## Page

— START —

There's a cool idea behind Boris too. Aliens of his race seem to be made from multiple scurrying lifeforms, which manifest as grasping claws and fingers from every limb. His anger at Kay for blowing off his left arm seems to stem from Boris' hands being independent creatures. This idea is beautifully conveyed via a combination of practical make-up and CGI. Computer graphics make up most of the aliens in the movie, as you'd probably expect for a movie made in 2012. Yet Rick Baker is still on-hand to create some alien lifeforms. Mostly delegated to the background, they all have retro designs, inspired by classic sci-fi flicks. See if you can spot the Saucermen and the Robot Monster.

— END —

## Task prompt
Extract the stretch from "There's a cool" through "the Robot Monster." in the text about Boris and the aliens, copying it word for word.

## Given information
— START —

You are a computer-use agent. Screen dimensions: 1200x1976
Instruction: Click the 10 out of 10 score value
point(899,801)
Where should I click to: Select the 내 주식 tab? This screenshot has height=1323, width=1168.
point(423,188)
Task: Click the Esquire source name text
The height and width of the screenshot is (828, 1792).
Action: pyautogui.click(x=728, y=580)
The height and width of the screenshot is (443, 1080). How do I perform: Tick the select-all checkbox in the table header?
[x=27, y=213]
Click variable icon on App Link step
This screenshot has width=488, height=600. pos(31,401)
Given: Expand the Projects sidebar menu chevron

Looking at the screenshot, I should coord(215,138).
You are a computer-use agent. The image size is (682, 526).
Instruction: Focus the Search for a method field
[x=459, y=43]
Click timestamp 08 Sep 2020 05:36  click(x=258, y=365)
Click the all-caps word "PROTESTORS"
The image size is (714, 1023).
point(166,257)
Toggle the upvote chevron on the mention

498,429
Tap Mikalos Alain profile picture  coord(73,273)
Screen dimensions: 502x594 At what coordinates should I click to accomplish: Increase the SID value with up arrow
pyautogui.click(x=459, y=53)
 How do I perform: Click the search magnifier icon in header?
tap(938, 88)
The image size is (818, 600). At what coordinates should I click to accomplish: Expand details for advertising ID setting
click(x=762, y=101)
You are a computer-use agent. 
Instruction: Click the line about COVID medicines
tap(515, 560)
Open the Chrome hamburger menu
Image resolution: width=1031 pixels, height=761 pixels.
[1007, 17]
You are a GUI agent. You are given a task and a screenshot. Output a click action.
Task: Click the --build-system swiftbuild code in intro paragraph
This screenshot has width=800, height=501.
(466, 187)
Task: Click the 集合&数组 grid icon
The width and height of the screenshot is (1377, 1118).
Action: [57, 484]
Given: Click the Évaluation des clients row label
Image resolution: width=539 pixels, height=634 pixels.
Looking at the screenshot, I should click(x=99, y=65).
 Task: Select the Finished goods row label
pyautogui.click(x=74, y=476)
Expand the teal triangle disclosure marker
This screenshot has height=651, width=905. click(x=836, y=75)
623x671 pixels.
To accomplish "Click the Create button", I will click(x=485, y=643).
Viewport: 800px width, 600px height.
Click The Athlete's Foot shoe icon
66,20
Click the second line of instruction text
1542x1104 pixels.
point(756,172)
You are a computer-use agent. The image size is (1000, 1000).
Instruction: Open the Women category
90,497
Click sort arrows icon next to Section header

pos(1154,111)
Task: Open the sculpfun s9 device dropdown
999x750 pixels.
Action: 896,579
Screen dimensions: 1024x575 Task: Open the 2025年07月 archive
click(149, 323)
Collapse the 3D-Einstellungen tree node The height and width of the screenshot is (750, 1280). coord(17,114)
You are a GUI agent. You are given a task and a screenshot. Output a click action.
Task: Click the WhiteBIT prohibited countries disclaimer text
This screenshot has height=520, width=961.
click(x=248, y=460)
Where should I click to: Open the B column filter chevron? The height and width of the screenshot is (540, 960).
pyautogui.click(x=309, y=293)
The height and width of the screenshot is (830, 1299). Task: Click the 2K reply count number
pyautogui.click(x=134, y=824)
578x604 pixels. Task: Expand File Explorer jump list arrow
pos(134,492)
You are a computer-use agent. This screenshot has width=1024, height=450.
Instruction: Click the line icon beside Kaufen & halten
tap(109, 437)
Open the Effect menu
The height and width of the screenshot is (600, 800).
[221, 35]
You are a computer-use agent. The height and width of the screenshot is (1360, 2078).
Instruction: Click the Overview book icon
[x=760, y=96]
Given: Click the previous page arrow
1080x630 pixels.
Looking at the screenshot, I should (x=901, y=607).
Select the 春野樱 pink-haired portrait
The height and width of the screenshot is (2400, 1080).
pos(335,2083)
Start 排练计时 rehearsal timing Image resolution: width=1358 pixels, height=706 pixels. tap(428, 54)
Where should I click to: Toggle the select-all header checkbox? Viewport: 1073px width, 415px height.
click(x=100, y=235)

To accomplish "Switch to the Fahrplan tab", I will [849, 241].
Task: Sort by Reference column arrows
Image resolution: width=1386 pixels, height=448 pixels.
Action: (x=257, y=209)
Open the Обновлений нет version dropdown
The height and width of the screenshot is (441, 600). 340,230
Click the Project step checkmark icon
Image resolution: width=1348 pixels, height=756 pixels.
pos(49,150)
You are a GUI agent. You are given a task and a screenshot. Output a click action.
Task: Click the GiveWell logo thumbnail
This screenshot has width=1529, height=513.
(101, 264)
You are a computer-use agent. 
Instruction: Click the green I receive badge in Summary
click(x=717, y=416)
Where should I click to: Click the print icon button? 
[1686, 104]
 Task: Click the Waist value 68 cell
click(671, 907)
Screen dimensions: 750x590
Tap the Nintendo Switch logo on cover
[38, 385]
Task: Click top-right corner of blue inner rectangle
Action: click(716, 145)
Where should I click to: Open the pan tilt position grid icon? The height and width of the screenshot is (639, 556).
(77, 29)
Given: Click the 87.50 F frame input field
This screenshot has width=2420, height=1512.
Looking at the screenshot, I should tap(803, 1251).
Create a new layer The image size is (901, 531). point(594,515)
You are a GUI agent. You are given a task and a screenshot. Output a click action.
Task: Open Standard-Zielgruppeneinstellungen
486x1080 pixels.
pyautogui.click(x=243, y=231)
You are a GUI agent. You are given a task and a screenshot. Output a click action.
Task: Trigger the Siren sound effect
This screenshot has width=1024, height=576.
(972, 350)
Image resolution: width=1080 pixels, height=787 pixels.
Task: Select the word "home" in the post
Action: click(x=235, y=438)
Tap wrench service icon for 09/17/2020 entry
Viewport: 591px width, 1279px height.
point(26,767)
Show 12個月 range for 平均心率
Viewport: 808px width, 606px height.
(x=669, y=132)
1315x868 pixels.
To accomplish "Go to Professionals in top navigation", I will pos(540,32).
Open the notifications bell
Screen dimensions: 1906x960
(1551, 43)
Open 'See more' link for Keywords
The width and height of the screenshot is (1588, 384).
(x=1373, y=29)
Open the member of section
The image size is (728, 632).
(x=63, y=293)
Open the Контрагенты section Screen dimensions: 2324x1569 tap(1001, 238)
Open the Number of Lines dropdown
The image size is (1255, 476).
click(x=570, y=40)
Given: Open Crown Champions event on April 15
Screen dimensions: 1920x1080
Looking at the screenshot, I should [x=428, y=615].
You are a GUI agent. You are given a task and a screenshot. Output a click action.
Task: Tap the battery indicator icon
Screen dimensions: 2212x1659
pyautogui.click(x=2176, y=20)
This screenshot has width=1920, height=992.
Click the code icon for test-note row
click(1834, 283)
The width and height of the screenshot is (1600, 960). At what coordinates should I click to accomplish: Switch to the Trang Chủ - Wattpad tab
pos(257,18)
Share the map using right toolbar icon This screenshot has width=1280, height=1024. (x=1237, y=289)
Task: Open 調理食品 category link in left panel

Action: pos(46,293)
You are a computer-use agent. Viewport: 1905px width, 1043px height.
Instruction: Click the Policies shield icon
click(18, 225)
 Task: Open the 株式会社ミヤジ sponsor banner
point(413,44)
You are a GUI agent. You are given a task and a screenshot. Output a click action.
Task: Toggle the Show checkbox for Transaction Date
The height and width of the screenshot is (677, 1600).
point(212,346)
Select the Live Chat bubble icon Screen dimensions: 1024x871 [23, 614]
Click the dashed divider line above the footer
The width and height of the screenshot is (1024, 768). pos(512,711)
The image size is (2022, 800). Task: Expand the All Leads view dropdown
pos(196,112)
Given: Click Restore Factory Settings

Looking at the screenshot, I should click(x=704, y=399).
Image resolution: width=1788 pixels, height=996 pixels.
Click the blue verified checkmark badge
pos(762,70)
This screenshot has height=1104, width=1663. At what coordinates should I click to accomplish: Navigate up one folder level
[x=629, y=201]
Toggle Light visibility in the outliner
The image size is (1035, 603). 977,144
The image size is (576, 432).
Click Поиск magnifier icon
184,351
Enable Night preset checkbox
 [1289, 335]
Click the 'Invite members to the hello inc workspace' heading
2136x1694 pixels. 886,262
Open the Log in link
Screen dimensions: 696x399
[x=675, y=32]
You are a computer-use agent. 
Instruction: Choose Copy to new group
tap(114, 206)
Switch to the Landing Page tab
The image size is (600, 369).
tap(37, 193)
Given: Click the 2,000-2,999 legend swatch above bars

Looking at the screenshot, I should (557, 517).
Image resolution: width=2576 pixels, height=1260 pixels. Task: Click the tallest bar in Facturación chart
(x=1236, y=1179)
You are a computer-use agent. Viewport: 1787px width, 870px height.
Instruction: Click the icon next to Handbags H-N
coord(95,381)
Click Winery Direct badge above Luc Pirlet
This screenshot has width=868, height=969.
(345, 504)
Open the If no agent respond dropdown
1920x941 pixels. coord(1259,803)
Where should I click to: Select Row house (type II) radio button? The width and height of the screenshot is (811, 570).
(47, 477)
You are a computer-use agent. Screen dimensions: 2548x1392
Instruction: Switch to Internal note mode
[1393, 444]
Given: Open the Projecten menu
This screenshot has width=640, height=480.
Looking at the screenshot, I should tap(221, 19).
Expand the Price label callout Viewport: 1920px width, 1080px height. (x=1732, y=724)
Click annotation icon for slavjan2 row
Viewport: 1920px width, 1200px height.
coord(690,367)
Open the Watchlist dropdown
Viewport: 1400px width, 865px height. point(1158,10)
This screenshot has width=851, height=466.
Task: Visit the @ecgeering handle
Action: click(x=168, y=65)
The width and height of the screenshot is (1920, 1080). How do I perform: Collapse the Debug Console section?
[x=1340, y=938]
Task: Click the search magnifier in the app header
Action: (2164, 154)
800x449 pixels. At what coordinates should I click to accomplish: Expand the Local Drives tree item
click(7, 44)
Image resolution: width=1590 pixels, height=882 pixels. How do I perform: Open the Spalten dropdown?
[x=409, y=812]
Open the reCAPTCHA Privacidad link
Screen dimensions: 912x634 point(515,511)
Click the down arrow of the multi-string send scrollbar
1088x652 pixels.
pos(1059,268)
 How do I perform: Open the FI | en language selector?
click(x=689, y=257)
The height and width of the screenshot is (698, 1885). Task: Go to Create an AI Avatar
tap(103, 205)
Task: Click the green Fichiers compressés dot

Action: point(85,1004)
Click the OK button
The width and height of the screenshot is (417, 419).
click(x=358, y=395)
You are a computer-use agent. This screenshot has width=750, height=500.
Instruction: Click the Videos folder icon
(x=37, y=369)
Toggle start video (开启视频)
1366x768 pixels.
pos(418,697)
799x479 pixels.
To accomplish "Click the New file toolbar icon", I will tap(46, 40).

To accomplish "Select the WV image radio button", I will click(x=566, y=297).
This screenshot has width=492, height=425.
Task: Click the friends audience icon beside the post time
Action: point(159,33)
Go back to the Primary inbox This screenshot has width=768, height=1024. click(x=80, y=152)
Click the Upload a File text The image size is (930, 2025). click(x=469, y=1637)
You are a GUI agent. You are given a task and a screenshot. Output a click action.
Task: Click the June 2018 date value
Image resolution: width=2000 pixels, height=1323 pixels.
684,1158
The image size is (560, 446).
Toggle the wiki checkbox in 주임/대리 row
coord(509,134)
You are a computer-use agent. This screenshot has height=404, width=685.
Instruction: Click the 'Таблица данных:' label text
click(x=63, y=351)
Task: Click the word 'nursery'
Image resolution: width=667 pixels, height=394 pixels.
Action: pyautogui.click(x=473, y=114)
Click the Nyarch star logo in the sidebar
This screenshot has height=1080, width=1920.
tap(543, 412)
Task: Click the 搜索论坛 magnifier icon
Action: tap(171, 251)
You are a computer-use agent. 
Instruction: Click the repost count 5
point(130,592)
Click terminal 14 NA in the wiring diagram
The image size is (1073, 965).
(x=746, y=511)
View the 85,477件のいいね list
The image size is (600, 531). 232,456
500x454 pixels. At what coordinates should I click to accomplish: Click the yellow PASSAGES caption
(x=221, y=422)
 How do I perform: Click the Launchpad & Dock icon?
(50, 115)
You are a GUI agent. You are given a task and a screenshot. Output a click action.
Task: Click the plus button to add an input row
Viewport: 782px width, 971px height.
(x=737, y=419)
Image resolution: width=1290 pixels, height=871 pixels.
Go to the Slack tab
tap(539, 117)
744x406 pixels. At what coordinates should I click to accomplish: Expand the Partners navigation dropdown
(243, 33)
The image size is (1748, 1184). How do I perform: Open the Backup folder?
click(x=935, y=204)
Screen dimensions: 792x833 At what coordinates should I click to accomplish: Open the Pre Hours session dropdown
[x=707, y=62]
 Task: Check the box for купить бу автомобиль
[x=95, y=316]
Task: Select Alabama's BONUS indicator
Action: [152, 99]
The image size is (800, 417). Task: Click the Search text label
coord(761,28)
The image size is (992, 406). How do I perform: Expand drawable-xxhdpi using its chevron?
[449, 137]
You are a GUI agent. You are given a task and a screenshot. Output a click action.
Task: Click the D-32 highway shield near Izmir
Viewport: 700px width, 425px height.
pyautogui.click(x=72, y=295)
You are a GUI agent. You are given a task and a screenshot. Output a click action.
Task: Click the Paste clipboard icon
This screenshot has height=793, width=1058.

— END —

## Solution to this exercise
There's a cool idea behind Boris too. Aliens of his race seem to be made from multiple scurrying lifeforms, which manifest as grasping claws and fingers from every limb. His anger at Kay for blowing off his left arm seems to stem from Boris' hands being independent creatures. This idea is beautifully conveyed via a combination of practical make-up and CGI. Computer graphics make up most of the aliens in the movie, as you'd probably expect for a movie made in 2012. Yet Rick Baker is still on-hand to create some alien lifeforms. Mostly delegated to the background, they all have retro designs, inspired by classic sci-fi flicks. See if you can spot the Saucermen and the Robot Monster.